- [Records for the task]
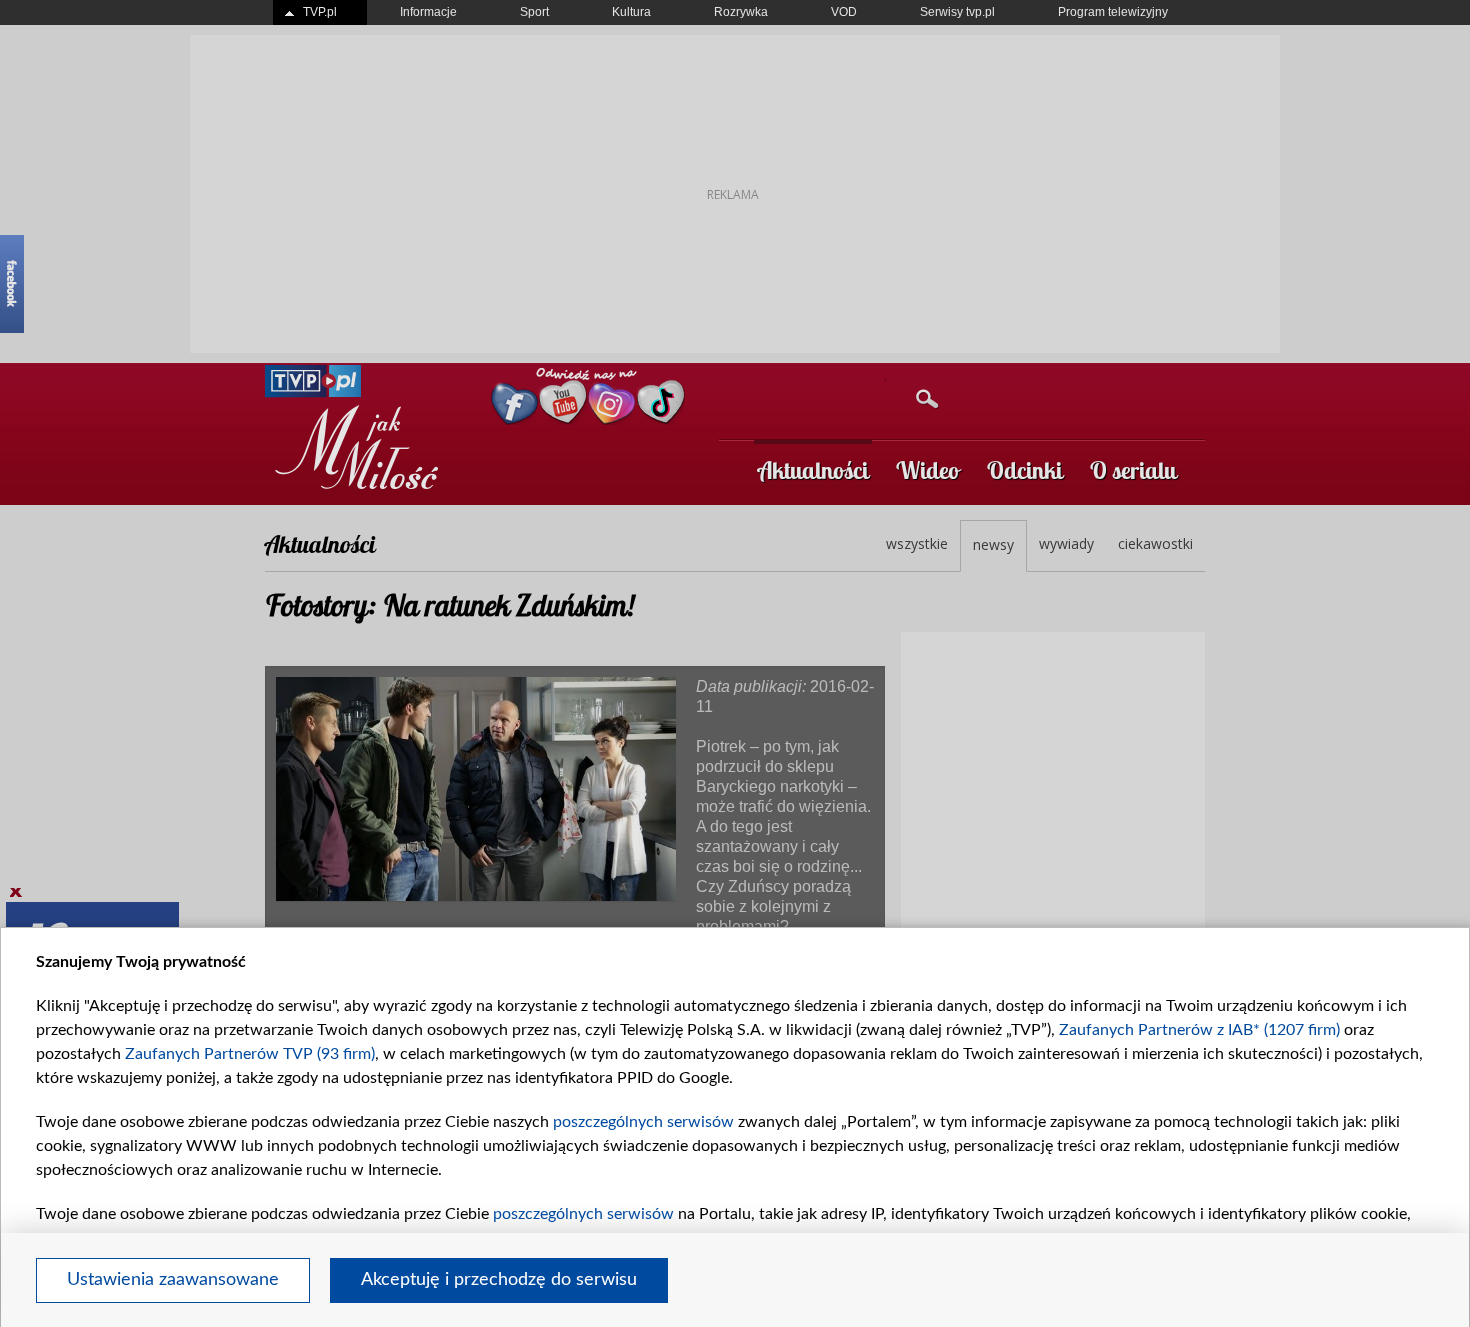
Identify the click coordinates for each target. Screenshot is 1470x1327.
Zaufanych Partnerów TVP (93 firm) (250, 1054)
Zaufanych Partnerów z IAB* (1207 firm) (1199, 1030)
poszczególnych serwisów (643, 1122)
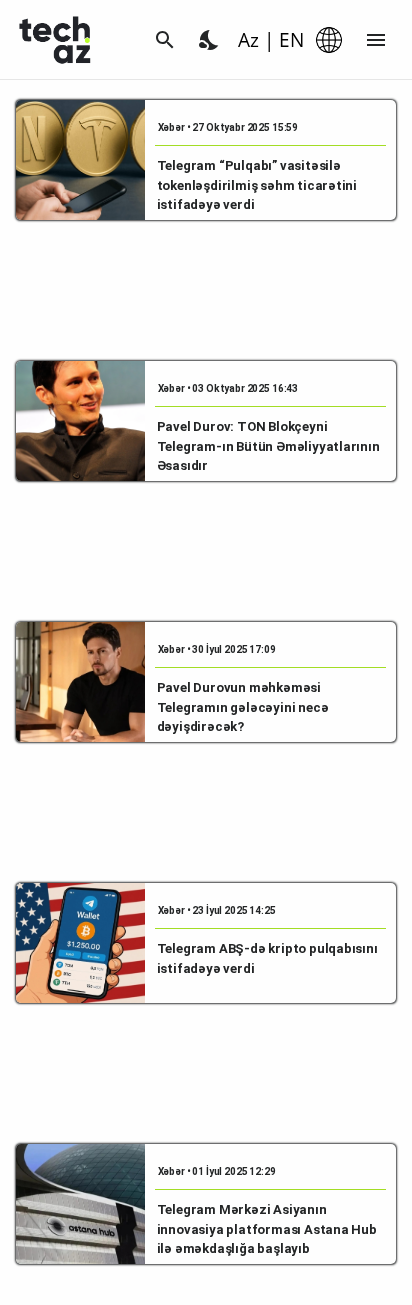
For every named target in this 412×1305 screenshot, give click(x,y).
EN (291, 40)
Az (248, 40)
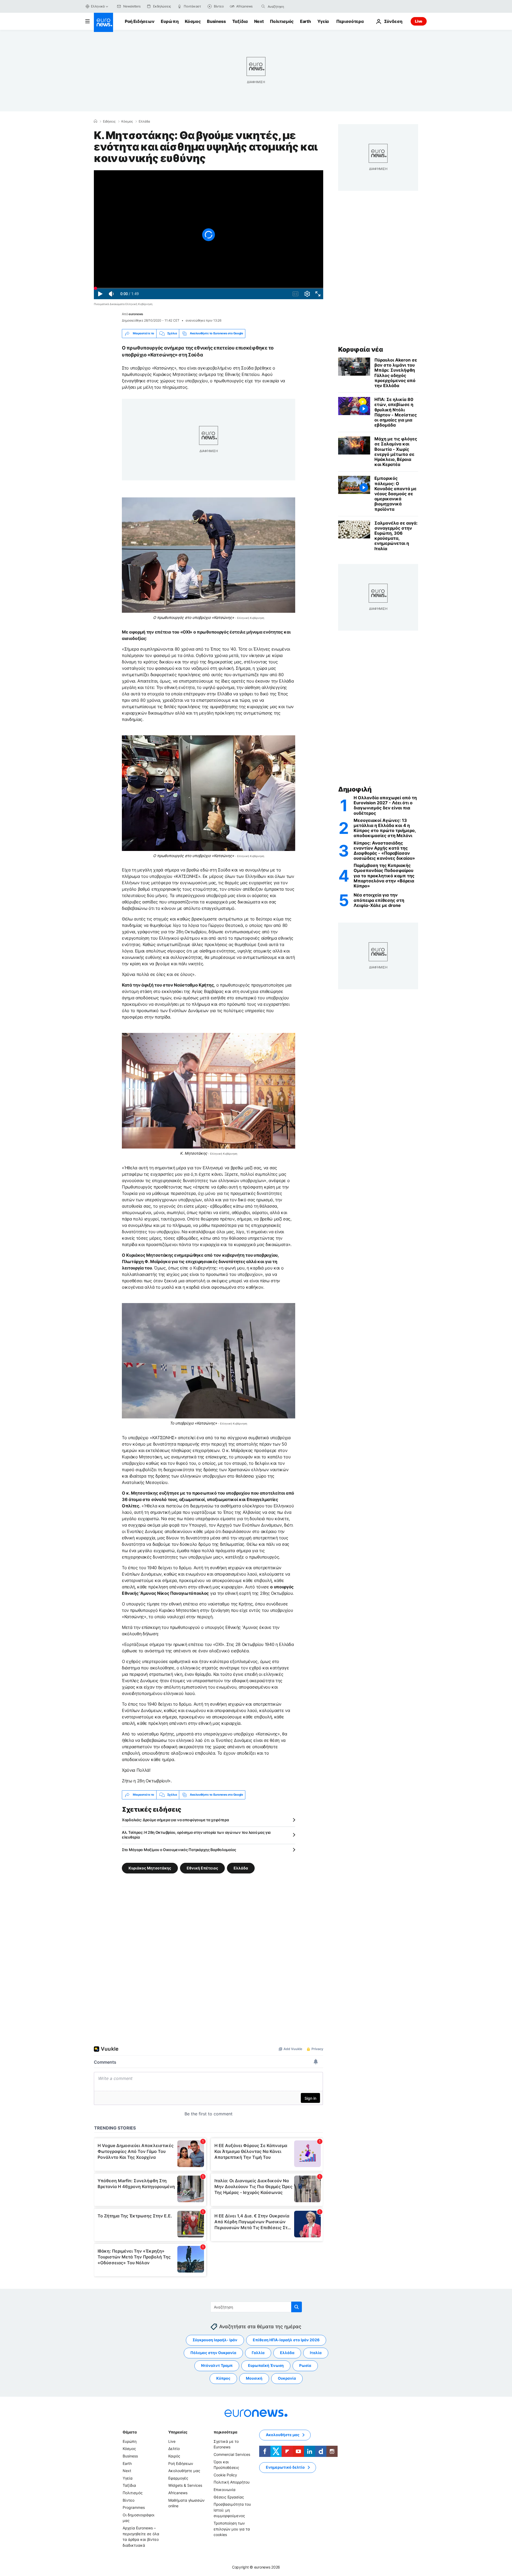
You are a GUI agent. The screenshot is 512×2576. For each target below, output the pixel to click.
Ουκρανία (287, 2378)
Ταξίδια (240, 21)
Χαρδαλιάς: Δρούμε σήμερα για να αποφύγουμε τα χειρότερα (175, 1820)
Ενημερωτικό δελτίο (285, 2467)
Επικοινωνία (224, 2489)
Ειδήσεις (109, 121)
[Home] (95, 121)
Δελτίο (174, 2448)
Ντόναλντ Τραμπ (217, 2365)
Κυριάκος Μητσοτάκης (150, 1867)
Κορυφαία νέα (360, 349)
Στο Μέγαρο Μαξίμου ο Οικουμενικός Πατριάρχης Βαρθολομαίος (179, 1849)
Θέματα (130, 2432)
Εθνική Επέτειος (202, 1867)
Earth (305, 21)
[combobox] (290, 6)
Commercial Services (232, 2454)
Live (418, 21)
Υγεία (323, 21)
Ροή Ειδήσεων (139, 21)
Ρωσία (305, 2365)
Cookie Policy (225, 2475)
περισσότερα (225, 2432)
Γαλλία (258, 2352)
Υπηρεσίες (177, 2432)
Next (259, 21)
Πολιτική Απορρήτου (232, 2482)
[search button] (263, 6)
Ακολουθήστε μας (184, 2470)
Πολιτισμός (282, 21)
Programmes (134, 2507)
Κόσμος (193, 21)
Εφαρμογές (178, 2478)
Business (216, 21)
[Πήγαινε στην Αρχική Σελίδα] (103, 22)
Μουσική (254, 2378)
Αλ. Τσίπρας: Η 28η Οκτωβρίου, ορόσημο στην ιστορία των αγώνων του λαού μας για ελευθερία (196, 1834)
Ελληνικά (98, 6)
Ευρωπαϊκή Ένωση (266, 2365)
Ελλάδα (144, 121)
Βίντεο (128, 2500)
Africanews (177, 2492)
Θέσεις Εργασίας (229, 2496)
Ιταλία (316, 2352)
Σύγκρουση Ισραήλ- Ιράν (215, 2340)
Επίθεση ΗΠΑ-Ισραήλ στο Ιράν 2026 (286, 2340)
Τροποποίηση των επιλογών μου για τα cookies (232, 2529)
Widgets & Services (185, 2485)
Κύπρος (223, 2378)
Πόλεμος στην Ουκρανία (213, 2352)
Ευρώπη (169, 21)
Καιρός (174, 2456)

- [Work request]
Write the lines out verbatim, from the one with "Ιταλία (316, 2352)" through the last line of the entries, and stop there.

- [Solution]
Ιταλία (316, 2352)
Σύγκρουση Ισραήλ- Ιράν (215, 2340)
Επίθεση ΗΠΑ-Ισραήλ στο Ιράν 2026 (286, 2340)
Τροποποίηση των επιλογών μου για τα cookies (232, 2529)
Widgets & Services (185, 2485)
Κύπρος (223, 2378)
Πόλεμος στην Ουκρανία (213, 2352)
Ευρώπη (169, 21)
Καιρός (174, 2456)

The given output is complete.